Lieutenant Robert Douglas Finch Robertson (aged 25) of the 1st Battalion, Essex Regiment (Newcestown ambush)
Date of incident: 9 Oct. 1920
Sources: II, 11, 14 Oct. 1920; CE, 11, 14, 15, 21 Oct. 1920; FJ, 14 Oct. 1920; II, 14 Oct. 1920; IT, 15 Oct. 1920; Frank Neville’s WS 443, 5 (BMH); Philip Chambers’s WS 738, 5 (BMH); William Desmond’s WS 832, 21-22 (BMH); Ted O’Sullivan’s WS 1478, 16 (BMH); Richard Russell’s WS 1591, 12 (BMH); Daniel Donovan’s WS 1608, 7-8 (BMH); Daniel Canty’s WS 1619, 14-16 (BMH); Con Flynn’s WS 1621, 11-12 (BMH); James Doyle’s WS 1640, 9-11 (BMH); Jeremiah Deasy’s WS 1738, 12-13 (BMH); Cornelius O’Sullivan’s WS 1740, 10-11 (BMH); Deasy (1973), 144-46; ‘The Irish Rebellion in the 6th Division Area’, Irish Sword, 27 (Spring 2010), 139; Sheehan (2011), 120; Bielenberg, Borgonovo, and Ó Ruairc (2015), 74; irishmedals.org (accessed 28 July 2014); Commonwealth War Graves Commission;
http://www.cairogang.com/soldiers-killed/list-1921.html; http://www.cairogang.com/soldiers-killed/percival-ambush/robertson/robertson.html; http://www.cairogang.com/soldiers-killed/percival-ambush/percival-ambush.html (accessed 1 Aug. 2014).

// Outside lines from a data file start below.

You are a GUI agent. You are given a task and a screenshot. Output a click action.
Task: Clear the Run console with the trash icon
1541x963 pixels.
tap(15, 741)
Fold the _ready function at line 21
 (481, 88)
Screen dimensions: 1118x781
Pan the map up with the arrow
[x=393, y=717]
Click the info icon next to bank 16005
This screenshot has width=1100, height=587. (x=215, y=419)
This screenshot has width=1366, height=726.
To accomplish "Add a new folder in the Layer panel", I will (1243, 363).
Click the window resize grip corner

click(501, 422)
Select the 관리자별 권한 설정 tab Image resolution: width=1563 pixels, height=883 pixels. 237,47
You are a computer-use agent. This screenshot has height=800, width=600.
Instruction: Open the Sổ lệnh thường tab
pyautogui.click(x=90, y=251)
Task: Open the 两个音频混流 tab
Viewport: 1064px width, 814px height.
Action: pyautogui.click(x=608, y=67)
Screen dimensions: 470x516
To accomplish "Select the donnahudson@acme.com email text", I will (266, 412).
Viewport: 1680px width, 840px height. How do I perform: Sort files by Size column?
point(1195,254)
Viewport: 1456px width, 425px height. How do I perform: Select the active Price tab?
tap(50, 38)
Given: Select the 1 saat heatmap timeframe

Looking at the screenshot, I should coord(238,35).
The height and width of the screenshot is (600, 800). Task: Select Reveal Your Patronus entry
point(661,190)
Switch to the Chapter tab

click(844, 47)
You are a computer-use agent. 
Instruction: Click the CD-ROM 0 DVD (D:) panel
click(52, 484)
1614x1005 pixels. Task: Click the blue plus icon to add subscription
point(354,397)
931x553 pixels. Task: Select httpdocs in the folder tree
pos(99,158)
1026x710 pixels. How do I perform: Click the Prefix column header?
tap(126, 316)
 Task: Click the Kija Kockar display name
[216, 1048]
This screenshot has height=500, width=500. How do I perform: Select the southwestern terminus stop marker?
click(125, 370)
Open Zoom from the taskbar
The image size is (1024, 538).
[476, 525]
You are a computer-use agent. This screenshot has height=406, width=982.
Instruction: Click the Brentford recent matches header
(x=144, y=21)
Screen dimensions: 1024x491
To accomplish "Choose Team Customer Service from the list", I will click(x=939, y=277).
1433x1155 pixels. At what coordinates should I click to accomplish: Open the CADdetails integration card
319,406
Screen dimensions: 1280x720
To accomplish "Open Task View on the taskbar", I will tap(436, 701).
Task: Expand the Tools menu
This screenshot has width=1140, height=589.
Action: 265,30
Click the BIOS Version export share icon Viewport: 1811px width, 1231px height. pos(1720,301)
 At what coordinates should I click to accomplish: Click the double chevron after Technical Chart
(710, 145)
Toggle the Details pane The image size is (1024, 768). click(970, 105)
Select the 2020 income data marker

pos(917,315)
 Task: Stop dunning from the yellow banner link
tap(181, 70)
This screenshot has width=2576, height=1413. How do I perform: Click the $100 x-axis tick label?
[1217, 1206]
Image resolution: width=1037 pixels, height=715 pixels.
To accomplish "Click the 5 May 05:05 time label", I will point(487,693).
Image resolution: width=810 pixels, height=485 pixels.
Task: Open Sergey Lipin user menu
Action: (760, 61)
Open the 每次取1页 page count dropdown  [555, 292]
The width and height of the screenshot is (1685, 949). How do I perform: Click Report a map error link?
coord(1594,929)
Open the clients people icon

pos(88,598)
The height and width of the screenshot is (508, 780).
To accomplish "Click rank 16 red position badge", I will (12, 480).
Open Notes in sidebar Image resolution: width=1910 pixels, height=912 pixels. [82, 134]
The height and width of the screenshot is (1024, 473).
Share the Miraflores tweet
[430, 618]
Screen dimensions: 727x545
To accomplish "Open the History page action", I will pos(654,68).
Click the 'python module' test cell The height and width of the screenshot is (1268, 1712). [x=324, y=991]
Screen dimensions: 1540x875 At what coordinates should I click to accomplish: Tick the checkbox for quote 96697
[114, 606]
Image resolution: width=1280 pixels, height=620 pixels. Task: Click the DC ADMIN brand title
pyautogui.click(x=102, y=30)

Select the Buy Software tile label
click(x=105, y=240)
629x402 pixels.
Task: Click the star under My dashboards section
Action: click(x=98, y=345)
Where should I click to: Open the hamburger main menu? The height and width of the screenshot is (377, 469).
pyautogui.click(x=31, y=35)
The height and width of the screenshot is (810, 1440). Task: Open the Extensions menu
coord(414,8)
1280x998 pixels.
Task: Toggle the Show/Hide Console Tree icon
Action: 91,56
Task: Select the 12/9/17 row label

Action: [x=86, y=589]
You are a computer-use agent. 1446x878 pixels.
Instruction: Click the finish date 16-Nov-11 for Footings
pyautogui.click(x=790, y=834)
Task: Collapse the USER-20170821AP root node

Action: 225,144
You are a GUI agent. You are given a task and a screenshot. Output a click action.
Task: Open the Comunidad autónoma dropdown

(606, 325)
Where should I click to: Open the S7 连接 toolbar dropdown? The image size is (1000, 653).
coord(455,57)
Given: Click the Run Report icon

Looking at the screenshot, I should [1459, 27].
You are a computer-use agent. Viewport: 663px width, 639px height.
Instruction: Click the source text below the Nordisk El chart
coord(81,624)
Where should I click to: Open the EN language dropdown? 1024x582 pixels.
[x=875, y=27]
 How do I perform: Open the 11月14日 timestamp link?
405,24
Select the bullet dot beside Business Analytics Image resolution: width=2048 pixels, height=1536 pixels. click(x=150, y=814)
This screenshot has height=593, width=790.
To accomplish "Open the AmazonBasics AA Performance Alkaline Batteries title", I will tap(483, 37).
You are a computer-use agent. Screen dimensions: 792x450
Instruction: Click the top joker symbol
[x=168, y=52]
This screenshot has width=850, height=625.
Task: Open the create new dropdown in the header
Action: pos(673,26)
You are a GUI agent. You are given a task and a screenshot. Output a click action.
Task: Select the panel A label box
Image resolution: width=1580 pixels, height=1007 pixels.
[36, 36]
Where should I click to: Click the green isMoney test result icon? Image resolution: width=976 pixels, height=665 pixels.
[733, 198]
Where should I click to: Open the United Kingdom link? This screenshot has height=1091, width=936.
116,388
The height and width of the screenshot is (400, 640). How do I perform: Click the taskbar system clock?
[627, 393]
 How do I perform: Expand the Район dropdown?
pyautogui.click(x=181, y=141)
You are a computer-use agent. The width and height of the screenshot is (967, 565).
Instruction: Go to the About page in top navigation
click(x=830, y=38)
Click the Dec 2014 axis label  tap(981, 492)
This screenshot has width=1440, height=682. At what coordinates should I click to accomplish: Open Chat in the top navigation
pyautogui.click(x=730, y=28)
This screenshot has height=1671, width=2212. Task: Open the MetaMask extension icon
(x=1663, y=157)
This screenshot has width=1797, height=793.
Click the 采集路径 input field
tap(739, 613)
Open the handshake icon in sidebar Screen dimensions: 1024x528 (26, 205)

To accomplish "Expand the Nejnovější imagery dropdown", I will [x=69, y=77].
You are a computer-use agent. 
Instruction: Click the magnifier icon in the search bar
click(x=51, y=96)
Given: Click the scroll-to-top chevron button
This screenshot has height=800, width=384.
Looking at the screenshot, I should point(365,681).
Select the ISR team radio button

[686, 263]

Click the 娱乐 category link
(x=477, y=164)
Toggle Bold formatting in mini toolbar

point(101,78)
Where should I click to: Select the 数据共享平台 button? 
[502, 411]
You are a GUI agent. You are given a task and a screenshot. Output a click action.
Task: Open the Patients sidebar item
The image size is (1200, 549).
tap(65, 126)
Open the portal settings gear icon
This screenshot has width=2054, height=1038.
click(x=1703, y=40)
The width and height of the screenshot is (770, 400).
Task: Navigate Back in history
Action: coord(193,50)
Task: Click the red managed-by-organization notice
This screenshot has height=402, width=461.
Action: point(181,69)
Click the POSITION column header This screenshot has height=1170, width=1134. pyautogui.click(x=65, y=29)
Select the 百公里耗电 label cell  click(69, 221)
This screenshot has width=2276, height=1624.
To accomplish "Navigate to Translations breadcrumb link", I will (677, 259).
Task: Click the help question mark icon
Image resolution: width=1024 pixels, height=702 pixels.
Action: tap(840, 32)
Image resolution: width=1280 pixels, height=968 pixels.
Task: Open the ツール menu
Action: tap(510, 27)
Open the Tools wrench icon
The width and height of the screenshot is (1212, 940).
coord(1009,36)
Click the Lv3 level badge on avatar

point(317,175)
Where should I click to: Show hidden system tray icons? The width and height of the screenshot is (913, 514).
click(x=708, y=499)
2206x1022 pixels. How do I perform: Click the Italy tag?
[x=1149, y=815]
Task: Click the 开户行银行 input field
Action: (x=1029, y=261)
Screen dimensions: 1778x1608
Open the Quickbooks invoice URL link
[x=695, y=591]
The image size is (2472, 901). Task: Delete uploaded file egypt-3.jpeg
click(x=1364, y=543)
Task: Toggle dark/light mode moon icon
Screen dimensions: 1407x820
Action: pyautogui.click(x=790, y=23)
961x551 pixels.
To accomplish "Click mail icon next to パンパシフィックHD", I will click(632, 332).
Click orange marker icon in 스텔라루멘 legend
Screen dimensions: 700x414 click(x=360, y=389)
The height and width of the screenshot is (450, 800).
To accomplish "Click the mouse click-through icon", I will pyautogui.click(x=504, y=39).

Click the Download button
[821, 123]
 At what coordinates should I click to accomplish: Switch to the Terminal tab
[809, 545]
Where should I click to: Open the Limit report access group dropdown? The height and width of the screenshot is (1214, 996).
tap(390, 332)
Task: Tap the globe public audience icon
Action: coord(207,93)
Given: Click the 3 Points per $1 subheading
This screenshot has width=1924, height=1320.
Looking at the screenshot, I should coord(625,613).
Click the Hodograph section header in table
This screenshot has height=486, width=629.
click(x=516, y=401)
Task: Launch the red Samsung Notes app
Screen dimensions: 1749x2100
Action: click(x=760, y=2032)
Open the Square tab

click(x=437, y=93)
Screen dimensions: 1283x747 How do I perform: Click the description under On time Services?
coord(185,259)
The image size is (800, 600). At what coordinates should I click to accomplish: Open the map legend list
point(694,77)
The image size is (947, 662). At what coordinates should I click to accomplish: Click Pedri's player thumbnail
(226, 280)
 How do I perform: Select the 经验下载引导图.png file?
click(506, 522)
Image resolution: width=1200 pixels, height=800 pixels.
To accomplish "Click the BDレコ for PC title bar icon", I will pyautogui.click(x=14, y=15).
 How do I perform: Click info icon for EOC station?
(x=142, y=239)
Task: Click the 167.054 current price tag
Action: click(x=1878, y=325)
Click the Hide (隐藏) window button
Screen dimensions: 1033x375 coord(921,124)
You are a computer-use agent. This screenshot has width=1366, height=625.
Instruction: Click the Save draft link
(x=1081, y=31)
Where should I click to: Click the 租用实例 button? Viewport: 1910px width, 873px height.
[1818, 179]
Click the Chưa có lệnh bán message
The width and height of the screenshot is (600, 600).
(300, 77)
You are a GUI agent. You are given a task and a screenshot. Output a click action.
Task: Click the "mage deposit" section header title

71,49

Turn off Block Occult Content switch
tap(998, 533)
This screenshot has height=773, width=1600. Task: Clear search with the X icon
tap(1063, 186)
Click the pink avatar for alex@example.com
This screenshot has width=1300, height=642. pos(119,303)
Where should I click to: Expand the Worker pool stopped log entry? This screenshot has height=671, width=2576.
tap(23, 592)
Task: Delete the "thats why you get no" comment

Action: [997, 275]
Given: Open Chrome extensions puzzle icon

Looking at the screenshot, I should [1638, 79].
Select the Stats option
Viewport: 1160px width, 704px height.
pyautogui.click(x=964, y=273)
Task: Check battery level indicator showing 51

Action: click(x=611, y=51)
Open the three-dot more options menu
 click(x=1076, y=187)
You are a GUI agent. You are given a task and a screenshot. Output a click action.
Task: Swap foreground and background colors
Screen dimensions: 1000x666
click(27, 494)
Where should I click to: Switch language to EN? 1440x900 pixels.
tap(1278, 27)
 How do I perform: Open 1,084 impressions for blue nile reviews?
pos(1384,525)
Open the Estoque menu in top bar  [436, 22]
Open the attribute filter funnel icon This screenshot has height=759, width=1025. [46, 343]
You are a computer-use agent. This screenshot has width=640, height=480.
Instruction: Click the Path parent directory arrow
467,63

Note: In this ambush near Newcestown village (eight miles from Bandon) on 9 October 1920, the IRA succeeded in inflicting serious casualties, killing an RAF flight lieutenant and fatally wounding Robertson, a winner of the Military Cross during the Great War. He died of wounds to the abdomen, stomach, and left kidney at Cork Military Hospital on 12 October. He was married with one child and was aged 25 at death. His wife and child resided at Mountgate, York, and his father at Southsea. See CE, 15 Oct. 1920. Lieutenant Robertson was buried in Fulford Water Burial Ground in the East Riding of Yorkshire.
Less than a week later, British forces carried out a series of reprisals at Newcestown, burning the public house and dwelling of Richard O’Sullivan, wounding a local man named Jeremiah Lynch in the neck, destroying the hay of Patrick Corcoran, and trying without success to burn down the house of Mrs Lordan and her daughters at Cullenagh. ‘It looked as if’, recalled William Desmond, this British military party ‘had had some information about us being at both houses [those of the Lordans and the Corcorans] the night of the ambush [of British forces at Newcestown]’. See CE, 21 Oct. 1920; William Desmond’s WS 832, 25 (BMH). Former Volunteer Richard Russell recalled that ‘as a reprisal for the loss of their men’, British forces based at Bandon burned down the houses of Volunteer John Lordan (Vice O/C, Bandon Battalion) and the civilian Richard O’Sullivan. See Richard Russell’s WS 1591, 12 (BMH). The fire at the Lordans’ house was extinguished before doing much damage.